Villar quits FIFA in another graft case
THE corruption crisis in world soccer has removed another top FIFA official.
Jailed in Spain on suspicion of financial wrongdoing as head of the Spanish football federation, Angel Maria Villar has resigned his top positions at FIFA and European governing body UEFA.
FIFA confirmed yesterday that Villar resigned as its senior vice president. That followed UEFA’s announcement he had left its executive committee after 25 years. He was suspended as Spanish federation president on Tuesday amid a criminal investigation into allegations of corruption.
Villar exits international soccer in disgrace after rising to the No. 2 elected position at FIFA, as the senior ranking of eight vice presidents behind President Gianni Infantino.
Despite Infantino’s claim last year of the crisis ending for scandal-hit FIFA, two colleagues on the ruling Council have quit within three months under a cloud of suspicion. “FIFA is back on track. So I can officially inform you here, the crisis is over,” Infantino told FIFA member federations in May 2016 in Mexico City at his first congress since replacing Sepp Blatter.
However, Villar follows Sheikh Ahmad al-Fahad al-Sabah, who resigned in April.
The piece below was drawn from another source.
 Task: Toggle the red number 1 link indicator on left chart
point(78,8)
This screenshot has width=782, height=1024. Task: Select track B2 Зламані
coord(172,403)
The Kuwait royal left FIFA three days after he was identified in a federal court case in Brooklyn as the source of bribes paid to Asian soccer officials. He denies wrongdoing.
Villar left the week after he was arrested in his native Spain, one of four football officials detained on charges of improper management, misappropriation of funds, corruption and falsifying documents.
Villar’s influence had weakened since American and Swiss federal investigations of FIFA-linked corruption were revealed in 2015. Once seen as a potential UEFA presidential candidate, he could not gather support to launch a bid for the European soccer leadership one year ago.
Still, the arrest of a one-time international player turned lawyer, and former chairman of FIFA’s legal and referee committees, is another blow to the battered image of international soccer bodies. Villar was arrested in Madrid along with his son Gorka Villar, also a lawyer and former director general of South American soccer body CONMEBOL, and two other senior Spanish federation officials.
Spain’s government suspended the 67-year-old Villar from the national federation presidency for one year on Tuesday and an interim replacement was appointed on Wednesday.
In a statement yesterday, UEFA said Villar had offered his resignation a day earlier “as vice president of UEFA and member of the UEFA Executive Committee with immediate effect”.
Villar was elected to the executive panel in 1992, and was UEFA’s top official for nearly a year in 2015-16 while then-president Michael Platini was suspended from duty by FIFA.